However, this appears to be changing. Programs at Northwestern, Emerson, Arizona State, and the University of Florida have been partnering with businesses to specifically research how social media can be used effectively. “It’s allowing for a new kind of research that just wasn’t even possible a few years ago,” says associate professor Dmitri Williams, the Wall Street Journal reports. In a world where social media continues to be a buzz word, businesses are looking for every advantage they can get.
As an example of how social media is being examined, the Wall Street Journal reported that at one class at Arizona State University, the students divided into teams to generate buzz around FoxSportsArizona.com. Fox Sports Net, a group of regional sports channels, will be working with 10 schools as part of a program it calls Creative University.
Despite the successful results from the companies thus far, is it a good idea for companies to conduct social media research at the university level?

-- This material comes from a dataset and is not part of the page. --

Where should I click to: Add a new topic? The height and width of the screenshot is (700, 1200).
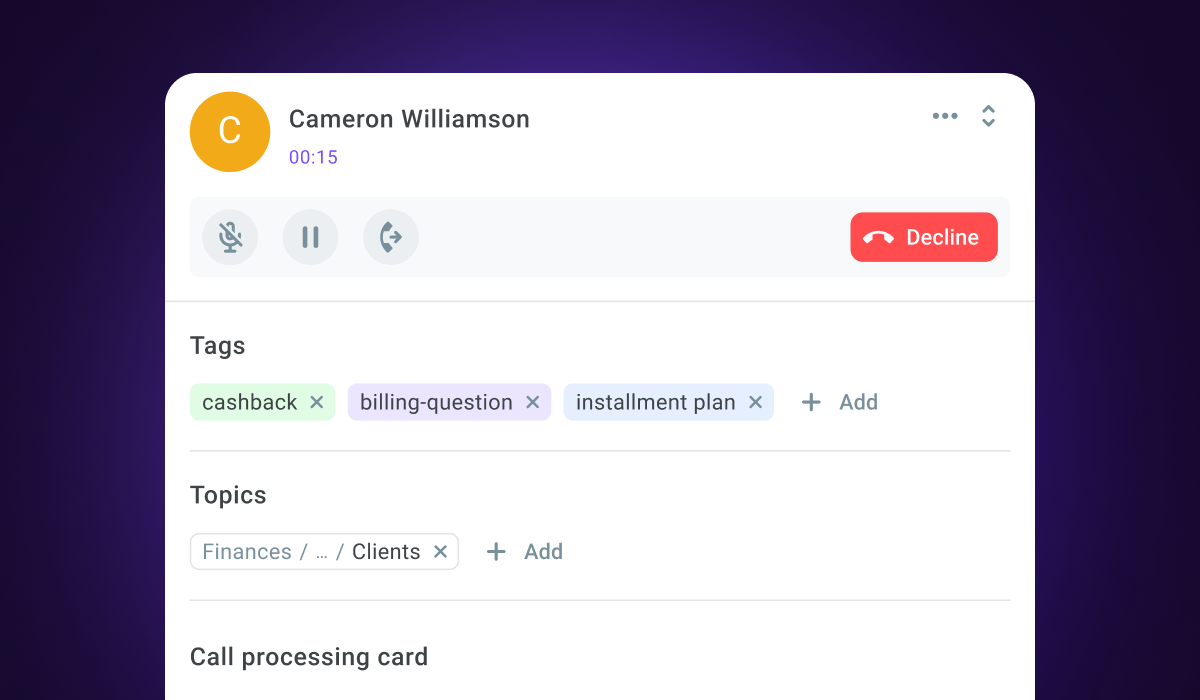tap(524, 552)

Although there are advantages, as seen above, there are hidden costs as well. The time needed to establish a partnership with a program and the commitment the company gives to a university and its students; these may not always be financially related, but they are important nonetheless. Even with this commitment, in return the company would receive students who spend a limited amount of time per week on the project and who have multiple sources competing for their attention. As creative as students can be, they are not working 9AM to 5PM on these projects.
The lack of time and attention is particular true in the examples above, where businesses partnered with undergraduate programs. Traditionally, companies that have lent financial support to “hard” sciences have supported graduate programs, namely PhD students, and these students, in addition to having more time to spend, are under strict supervision. A PhD student, it could be argued, is more similar in their commitment to a project to a full-time employee than to an undergraduate student.
There is no such thing as a free lunch, and perhaps the costs, hidden or explicit, of conducting social media research at the undergraduate level outweigh the benefits.